No dia em que Portugal se estrear no Euro 2024 terão passado 17 dias desde o arranque do estágio. Na melhor das hipóteses (leia-se, se chegar à final do Europeu), a Seleção Nacional estará junta 43 dias. Por norma, só com as famílias passam tanto tempo.
Há personalidades e hábitos diferentes, formas distintas de encarar os desafios e de lidar com as saudades dos entes queridos. Mente sã, corpo são. Mas como se gerem 26 pessoas diferentes em convívio permanente, sem contar com o staff técnico da Seleção?
Para obter respostas, o Maisfutebol conversou com Jorge Silvério, doutorado em psicologia do desporto que trabalha com a Seleção de futsal desde 2015 e que acompanhou de perto os jogadores nas conquistas mais recentes.
Maisfutebol: Os jogadores chegam a esta competição depois de épocas desgastantes. Como é que se preparam para uma prova da envergadura de um Europeu?
Jorge Silvério: A competição surge no fim da temporada e há uma grande diferença em termos de cansaço físico e mental. Os jogadores conseguiram ter uns dias de férias, recuperaram fisicamente e foram integrados em diferentes momentos em função dos compromissos dos clubes. Depois há a parte da fadiga mental que é extremamente importante. É fim de época, os jogadores tiveram muita competição e há que abordar isso. O fundamental é pensar em termos de objetivos individuais e sobretudo, coletivos que se devem sobrepor aos individuais. Essa é a estratégia de motivação mais poderosa. E o facto de jogarem um Europeu, no qual Portugal pode ir longe, ajuda a lidar com o cansaço físico e mental.
Os objetivos a curto prazo de forma a gerir melhor a fadiga mental?
Sim, claramente. Não só objetivos de curto prazo, mas também objetivos pequenos para cada atleta. Pensar em termos de objetivos é muito importante e deixa-os motivados. O facto de os jogadores sentirem que fazem parte do grupo, não só quem joga mais, mas também quem joga menos ou não joga, é fundamenta.
Não sente que a fadiga mental é poucas vezes abordada?

- Objetivo a -
No texto de leitura sobre a Seleção Nacional no Euro 2024, desde que ano trabalha Jorge Silvério com a Seleção de futsal?
O texto de leitura e os registos são materiais independentes um do outro.

- Dados a processar -
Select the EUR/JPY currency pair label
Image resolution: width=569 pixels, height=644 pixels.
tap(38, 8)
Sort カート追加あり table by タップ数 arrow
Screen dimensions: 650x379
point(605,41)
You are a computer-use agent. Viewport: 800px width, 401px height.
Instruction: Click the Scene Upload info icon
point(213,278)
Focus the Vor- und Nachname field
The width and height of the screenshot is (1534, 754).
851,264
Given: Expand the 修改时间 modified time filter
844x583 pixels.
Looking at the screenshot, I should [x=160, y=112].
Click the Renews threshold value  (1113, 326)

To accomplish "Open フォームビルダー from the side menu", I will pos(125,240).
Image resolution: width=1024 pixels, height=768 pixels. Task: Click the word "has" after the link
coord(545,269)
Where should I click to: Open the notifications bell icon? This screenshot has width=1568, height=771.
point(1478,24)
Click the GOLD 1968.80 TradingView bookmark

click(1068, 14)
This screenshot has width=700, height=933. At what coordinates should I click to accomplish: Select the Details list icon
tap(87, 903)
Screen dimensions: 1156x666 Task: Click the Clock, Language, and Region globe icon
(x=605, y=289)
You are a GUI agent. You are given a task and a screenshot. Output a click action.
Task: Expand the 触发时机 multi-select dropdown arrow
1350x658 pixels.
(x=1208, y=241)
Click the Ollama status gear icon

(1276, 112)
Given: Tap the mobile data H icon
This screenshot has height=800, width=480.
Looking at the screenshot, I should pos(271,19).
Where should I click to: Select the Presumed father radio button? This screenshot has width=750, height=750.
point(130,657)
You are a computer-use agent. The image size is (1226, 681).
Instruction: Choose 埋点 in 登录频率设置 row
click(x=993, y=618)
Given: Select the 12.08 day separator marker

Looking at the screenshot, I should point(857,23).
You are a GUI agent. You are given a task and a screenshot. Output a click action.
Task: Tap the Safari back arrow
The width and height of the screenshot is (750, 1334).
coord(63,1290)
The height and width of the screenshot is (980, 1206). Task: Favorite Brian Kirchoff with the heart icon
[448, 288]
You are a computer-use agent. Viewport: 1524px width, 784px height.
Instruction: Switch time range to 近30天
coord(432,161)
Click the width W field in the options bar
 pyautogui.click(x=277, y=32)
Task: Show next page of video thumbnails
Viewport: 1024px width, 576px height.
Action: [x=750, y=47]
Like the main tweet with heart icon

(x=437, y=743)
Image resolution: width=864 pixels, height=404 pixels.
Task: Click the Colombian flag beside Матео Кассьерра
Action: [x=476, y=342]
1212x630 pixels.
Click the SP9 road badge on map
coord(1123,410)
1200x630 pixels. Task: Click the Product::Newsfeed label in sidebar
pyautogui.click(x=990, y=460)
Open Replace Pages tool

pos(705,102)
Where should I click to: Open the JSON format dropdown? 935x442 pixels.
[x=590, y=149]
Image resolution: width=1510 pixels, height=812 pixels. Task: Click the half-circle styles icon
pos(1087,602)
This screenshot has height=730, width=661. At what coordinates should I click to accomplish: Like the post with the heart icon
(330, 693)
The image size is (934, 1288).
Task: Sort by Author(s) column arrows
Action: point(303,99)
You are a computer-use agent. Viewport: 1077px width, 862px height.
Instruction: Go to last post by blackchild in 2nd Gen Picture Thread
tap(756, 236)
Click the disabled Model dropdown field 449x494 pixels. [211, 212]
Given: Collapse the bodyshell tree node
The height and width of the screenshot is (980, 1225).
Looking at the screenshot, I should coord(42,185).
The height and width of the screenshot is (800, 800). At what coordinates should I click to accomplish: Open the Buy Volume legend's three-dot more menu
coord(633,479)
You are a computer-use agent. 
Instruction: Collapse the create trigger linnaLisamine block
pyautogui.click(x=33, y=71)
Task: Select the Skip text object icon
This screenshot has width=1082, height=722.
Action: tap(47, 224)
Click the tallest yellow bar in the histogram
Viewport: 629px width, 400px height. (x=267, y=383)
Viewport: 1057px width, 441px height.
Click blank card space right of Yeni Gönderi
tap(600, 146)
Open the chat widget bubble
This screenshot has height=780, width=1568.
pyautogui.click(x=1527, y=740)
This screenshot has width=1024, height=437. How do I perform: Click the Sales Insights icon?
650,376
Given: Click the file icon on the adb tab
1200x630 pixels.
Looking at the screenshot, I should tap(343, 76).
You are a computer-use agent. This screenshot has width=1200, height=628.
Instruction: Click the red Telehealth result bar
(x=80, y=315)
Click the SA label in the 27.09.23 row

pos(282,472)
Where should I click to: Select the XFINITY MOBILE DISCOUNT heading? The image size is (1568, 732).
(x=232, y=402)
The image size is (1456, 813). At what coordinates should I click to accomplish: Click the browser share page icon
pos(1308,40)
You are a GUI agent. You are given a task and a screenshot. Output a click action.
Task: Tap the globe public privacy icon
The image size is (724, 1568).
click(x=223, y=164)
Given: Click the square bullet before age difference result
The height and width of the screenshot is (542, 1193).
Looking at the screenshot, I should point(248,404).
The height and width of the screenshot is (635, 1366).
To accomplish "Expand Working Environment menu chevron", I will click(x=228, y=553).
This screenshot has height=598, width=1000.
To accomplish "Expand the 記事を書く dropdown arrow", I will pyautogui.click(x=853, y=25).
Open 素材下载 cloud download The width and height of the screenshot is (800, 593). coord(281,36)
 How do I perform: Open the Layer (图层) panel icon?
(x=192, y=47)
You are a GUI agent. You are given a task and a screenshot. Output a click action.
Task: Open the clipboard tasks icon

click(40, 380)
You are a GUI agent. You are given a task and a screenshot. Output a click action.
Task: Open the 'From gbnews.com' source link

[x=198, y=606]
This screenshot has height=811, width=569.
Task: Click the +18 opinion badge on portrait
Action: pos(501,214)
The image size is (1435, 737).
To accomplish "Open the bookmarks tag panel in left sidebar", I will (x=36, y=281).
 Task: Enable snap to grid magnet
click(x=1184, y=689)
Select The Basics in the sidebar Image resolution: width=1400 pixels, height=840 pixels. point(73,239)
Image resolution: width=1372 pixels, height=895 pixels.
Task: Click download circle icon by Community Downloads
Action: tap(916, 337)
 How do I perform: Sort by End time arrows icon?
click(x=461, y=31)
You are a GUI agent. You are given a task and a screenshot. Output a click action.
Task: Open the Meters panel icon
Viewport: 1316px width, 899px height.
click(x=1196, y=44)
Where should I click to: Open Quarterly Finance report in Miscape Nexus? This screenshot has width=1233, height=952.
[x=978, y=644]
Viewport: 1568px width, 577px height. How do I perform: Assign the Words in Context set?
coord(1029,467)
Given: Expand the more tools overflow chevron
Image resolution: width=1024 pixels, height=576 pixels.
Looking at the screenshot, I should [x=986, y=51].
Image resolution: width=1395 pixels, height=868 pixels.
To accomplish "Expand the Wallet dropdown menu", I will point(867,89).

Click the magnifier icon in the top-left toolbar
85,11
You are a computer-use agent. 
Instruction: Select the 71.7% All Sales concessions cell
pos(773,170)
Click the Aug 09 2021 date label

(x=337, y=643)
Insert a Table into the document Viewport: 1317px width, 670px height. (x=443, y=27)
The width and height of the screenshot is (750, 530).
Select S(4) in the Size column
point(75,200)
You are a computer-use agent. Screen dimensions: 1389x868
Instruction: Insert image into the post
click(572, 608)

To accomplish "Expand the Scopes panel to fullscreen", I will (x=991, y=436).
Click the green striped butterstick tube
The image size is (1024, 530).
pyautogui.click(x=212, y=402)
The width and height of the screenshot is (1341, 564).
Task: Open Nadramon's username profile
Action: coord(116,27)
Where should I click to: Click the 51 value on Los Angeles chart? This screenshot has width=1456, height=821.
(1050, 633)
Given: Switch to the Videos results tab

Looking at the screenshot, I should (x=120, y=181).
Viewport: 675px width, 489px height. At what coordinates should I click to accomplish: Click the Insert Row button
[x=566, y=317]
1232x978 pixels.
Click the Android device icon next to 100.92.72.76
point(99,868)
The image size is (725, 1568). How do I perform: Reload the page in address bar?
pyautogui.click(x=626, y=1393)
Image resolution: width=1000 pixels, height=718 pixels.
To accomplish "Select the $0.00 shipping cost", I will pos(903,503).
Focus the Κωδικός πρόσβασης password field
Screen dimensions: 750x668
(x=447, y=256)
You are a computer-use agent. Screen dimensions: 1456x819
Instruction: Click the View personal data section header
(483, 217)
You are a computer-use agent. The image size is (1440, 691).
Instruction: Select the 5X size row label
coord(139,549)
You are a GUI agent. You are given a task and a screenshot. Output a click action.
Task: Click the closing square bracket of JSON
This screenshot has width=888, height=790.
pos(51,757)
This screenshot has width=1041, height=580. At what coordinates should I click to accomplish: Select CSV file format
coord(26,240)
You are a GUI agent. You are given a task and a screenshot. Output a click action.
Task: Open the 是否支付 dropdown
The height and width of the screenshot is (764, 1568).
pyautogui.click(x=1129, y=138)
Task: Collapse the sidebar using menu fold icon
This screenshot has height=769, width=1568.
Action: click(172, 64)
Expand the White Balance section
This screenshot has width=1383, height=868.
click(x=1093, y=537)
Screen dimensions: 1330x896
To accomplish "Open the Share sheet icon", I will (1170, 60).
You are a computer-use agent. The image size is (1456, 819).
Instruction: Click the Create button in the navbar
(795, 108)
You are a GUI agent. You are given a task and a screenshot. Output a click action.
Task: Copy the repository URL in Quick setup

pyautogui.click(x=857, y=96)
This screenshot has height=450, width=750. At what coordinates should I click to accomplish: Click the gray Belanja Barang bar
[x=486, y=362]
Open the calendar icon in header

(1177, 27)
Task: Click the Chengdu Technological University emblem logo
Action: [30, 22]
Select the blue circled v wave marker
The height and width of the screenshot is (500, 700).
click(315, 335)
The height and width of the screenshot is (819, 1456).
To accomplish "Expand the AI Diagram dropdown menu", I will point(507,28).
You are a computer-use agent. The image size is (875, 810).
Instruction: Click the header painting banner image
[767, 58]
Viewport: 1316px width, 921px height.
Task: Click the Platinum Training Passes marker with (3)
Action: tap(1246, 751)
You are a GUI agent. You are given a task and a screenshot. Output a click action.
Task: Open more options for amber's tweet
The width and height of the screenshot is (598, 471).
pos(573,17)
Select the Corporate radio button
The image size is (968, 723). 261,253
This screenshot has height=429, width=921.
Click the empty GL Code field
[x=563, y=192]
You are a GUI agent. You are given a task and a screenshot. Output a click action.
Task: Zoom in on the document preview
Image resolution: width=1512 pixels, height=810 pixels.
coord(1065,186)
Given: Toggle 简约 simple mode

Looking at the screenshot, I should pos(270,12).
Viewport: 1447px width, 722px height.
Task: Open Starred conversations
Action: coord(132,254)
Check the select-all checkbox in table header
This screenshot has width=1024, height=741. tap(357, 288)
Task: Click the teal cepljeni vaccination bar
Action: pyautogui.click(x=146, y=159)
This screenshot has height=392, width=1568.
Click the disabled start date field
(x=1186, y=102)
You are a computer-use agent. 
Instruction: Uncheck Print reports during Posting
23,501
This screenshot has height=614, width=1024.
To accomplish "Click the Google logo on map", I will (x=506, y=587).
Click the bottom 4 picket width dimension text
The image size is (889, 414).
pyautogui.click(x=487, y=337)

- Objetivo b -
Reproduza, sem qualquer alteração, as linhas dos registos a começar na que contém "You are a computer-use agent. The image size is (875, 810)." e a terminar na que contém "Action: tap(1246, 751)", ambas incluídas.

- Solução escrita a -
Desde 2015.

- Solução escrita b -
You are a computer-use agent. The image size is (875, 810).
Instruction: Click the header painting banner image
[767, 58]
Viewport: 1316px width, 921px height.
Task: Click the Platinum Training Passes marker with (3)
Action: tap(1246, 751)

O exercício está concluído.